## Passage
Left: Harold Ross Robinson (BA’40) was killed in battle during the Second World War. (Photo: McGill University Archives, 0000-0481.04.641). Right: Robinson’s grave in the Netherlands photographed by Tracey Jungwirth (BSc’92)

‘It means family’: One graduate’s tribute to a fallen USask soldier

Tracey Jungwirth (BSc’92) had only read about Lieutenant Harold Robinson (BA’40), but she wanted to leave flowers at his grave

By Chris Putnam

A sense of student camaraderie sent a University of Saskatchewan (USask) graduate across the ocean to the grave of one of the university’s fallen war veterans.

USask geology graduate Lieutenant Harold Ross Robinson (BA’40) served with the Canadian Army’s Black Watch (Royal Highland Regiment) in the Second World War. He was killed in the Netherlands during the Battle of the Scheldt on Oct. 13, 1944.

Tracey Jungwirth (BSc’92) came to know Robinson’s story through her decades-long involvement with the Ore Gangue, the society for students and alumni of the USask Department of Geological Sciences.

Tracey Jungwirth is a retired geologist and a lifelong volunteer with the Ore Gangue alumni group. (Photo: submitted)

Jungwirth, a Calgary-based retired geologist in Alberta’s oil and gas industry, visited the University Archives and Special Collections while doing research on the Ore Gangue for the society’s 85th anniversary in 2019. She came across a handwritten letter Robinson sent to the Ore Gangue from a Canadian Infantry Training Centre in Quebec in January 1944. He had enclosed a $2 cheque for his copy of The Concentrates, the Ore Gangue yearbook, and asked that it be delivered to his family in Saskatoon in hopes they could forward it to him.

## Dataset records
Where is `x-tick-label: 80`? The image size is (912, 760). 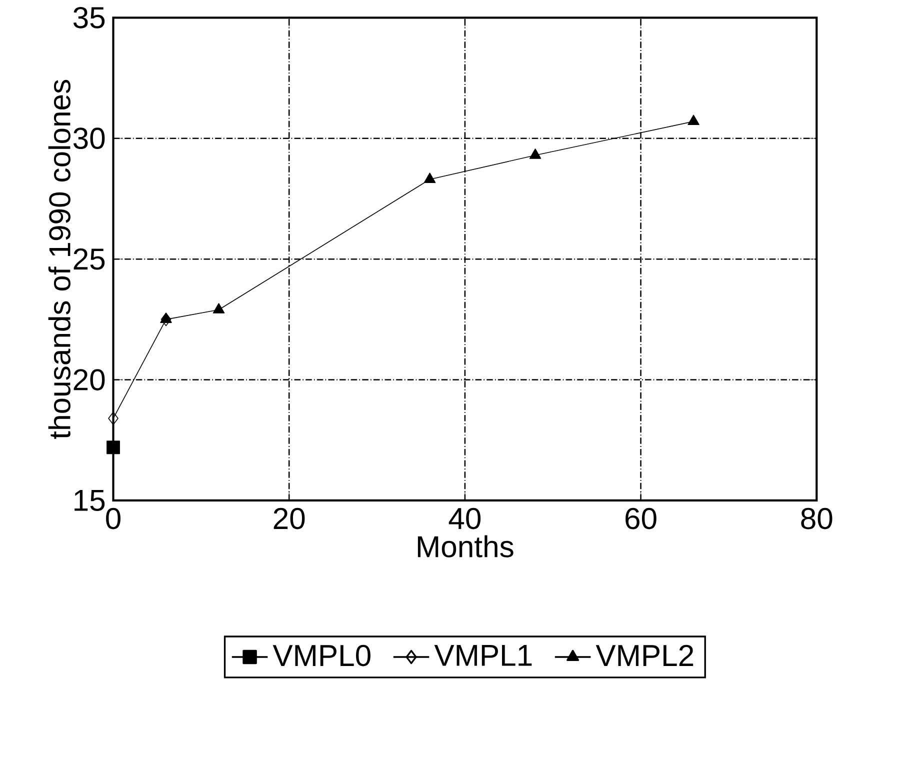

...

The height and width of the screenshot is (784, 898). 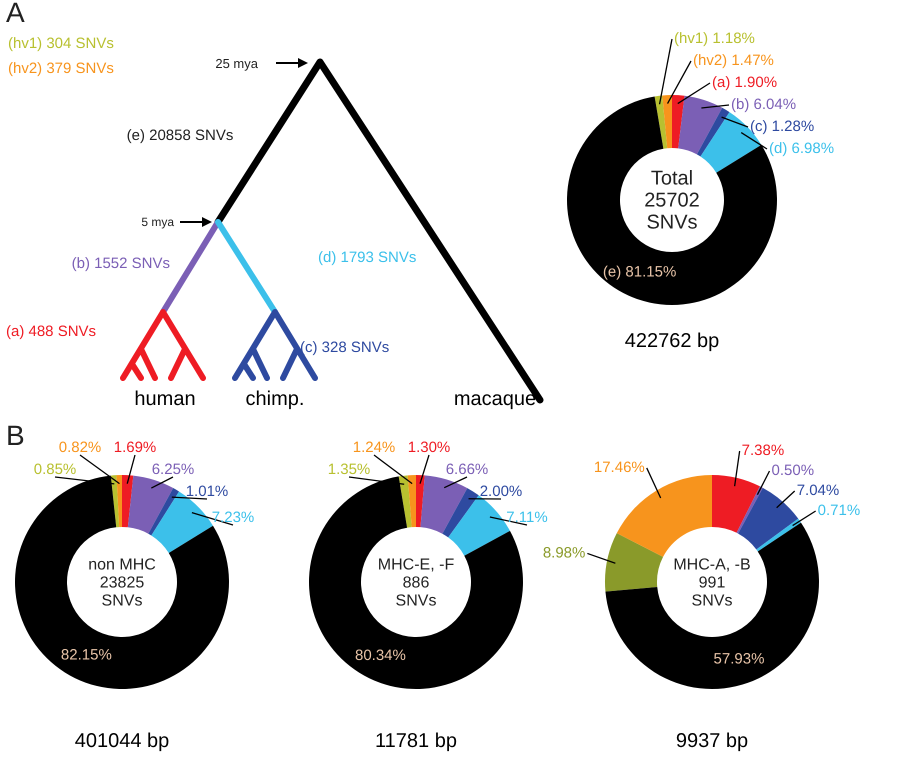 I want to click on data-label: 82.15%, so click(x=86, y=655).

---

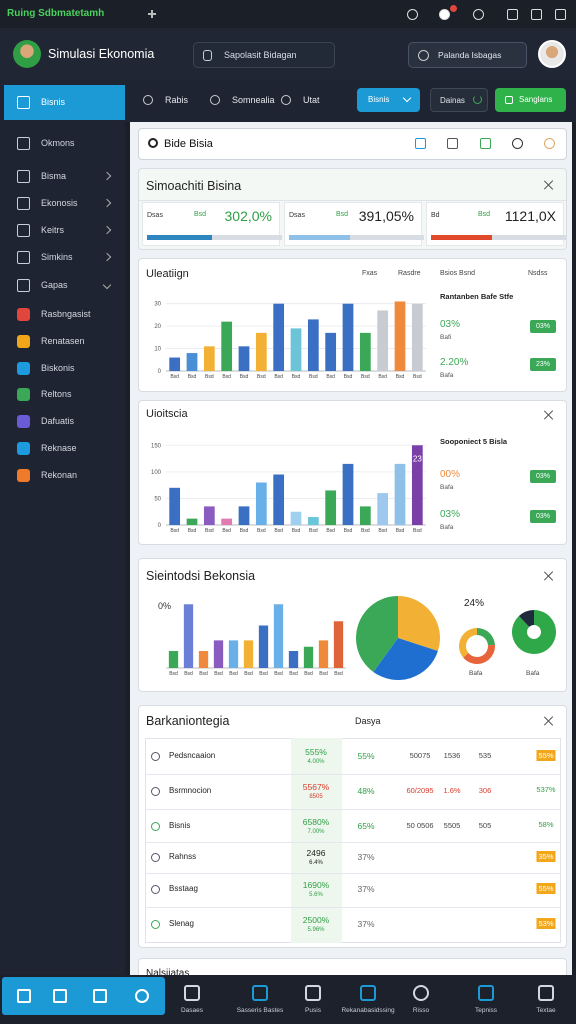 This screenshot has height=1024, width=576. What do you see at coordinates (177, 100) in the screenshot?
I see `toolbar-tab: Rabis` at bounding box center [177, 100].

## Exercise directions
Retype the part of the article about Lieutenant Harold Robinson that starts with "By Chris Putnam" and goes on through "group. (Photo: submitted)".

## Exercise solution
By Chris Putnam

A sense of student camaraderie sent a University of Saskatchewan (USask) graduate across the ocean to the grave of one of the university’s fallen war veterans.

USask geology graduate Lieutenant Harold Ross Robinson (BA’40) served with the Canadian Army’s Black Watch (Royal Highland Regiment) in the Second World War. He was killed in the Netherlands during the Battle of the Scheldt on Oct. 13, 1944.

Tracey Jungwirth (BSc’92) came to know Robinson’s story through her decades-long involvement with the Ore Gangue, the society for students and alumni of the USask Department of Geological Sciences.

Tracey Jungwirth is a retired geologist and a lifelong volunteer with the Ore Gangue alumni group. (Photo: submitted)